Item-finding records
......
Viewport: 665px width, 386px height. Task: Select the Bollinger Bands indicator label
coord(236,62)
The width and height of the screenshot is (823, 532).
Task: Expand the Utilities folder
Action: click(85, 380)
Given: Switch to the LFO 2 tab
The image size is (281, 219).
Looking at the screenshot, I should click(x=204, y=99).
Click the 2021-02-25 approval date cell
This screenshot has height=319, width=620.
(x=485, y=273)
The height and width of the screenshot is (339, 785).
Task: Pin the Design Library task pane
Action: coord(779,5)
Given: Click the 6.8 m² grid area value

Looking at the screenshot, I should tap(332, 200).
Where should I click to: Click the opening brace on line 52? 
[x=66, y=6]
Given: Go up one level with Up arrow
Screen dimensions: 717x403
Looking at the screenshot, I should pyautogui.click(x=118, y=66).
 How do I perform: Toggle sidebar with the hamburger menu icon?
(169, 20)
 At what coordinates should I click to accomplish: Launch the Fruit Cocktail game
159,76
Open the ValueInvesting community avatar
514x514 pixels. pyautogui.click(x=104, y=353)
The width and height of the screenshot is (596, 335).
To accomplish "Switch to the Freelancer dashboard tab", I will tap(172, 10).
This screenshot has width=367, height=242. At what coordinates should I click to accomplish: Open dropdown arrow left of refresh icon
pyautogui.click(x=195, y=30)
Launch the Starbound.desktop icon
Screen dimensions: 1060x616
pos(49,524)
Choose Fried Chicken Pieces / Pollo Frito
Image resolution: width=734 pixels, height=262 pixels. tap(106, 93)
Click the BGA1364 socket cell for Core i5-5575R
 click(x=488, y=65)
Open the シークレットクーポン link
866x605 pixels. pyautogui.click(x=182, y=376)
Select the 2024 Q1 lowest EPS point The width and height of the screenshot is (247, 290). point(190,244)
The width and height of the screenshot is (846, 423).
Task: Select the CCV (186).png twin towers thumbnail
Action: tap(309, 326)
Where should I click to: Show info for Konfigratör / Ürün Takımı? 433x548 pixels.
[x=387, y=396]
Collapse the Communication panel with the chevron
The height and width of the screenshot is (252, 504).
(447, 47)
......
AIM OF THE EXERCISE: Revise the listing above by changing every "Where should I click to" to "Which point do I click to" and leaving the rest untouched.

SOLVED PROBLEM:
Viewport: 665px width, 386px height. Task: Select the Bollinger Bands indicator label
coord(236,62)
The width and height of the screenshot is (823, 532).
Task: Expand the Utilities folder
Action: click(85, 380)
Given: Switch to the LFO 2 tab
The image size is (281, 219).
Looking at the screenshot, I should click(x=204, y=99).
Click the 2021-02-25 approval date cell
This screenshot has height=319, width=620.
(x=485, y=273)
The height and width of the screenshot is (339, 785).
Task: Pin the Design Library task pane
Action: coord(779,5)
Given: Click the 6.8 m² grid area value

Looking at the screenshot, I should tap(332, 200).
Which point do I click to: Click the opening brace on line 52? 
[x=66, y=6]
Given: Go up one level with Up arrow
Screen dimensions: 717x403
Looking at the screenshot, I should pyautogui.click(x=118, y=66).
 How do I perform: Toggle sidebar with the hamburger menu icon?
(169, 20)
 At what coordinates should I click to accomplish: Launch the Fruit Cocktail game
159,76
Open the ValueInvesting community avatar
514x514 pixels. pyautogui.click(x=104, y=353)
The width and height of the screenshot is (596, 335).
To accomplish "Switch to the Freelancer dashboard tab", I will tap(172, 10).
This screenshot has width=367, height=242. At what coordinates should I click to accomplish: Open dropdown arrow left of refresh icon
pyautogui.click(x=195, y=30)
Launch the Starbound.desktop icon
Screen dimensions: 1060x616
pos(49,524)
Choose Fried Chicken Pieces / Pollo Frito
Image resolution: width=734 pixels, height=262 pixels. tap(106, 93)
Click the BGA1364 socket cell for Core i5-5575R
 click(x=488, y=65)
Open the シークレットクーポン link
866x605 pixels. pyautogui.click(x=182, y=376)
Select the 2024 Q1 lowest EPS point The width and height of the screenshot is (247, 290). point(190,244)
The width and height of the screenshot is (846, 423).
Task: Select the CCV (186).png twin towers thumbnail
Action: tap(309, 326)
Which point do I click to: Show info for Konfigratör / Ürün Takımı? 433x548 pixels.
[x=387, y=396]
Collapse the Communication panel with the chevron
The height and width of the screenshot is (252, 504).
(447, 47)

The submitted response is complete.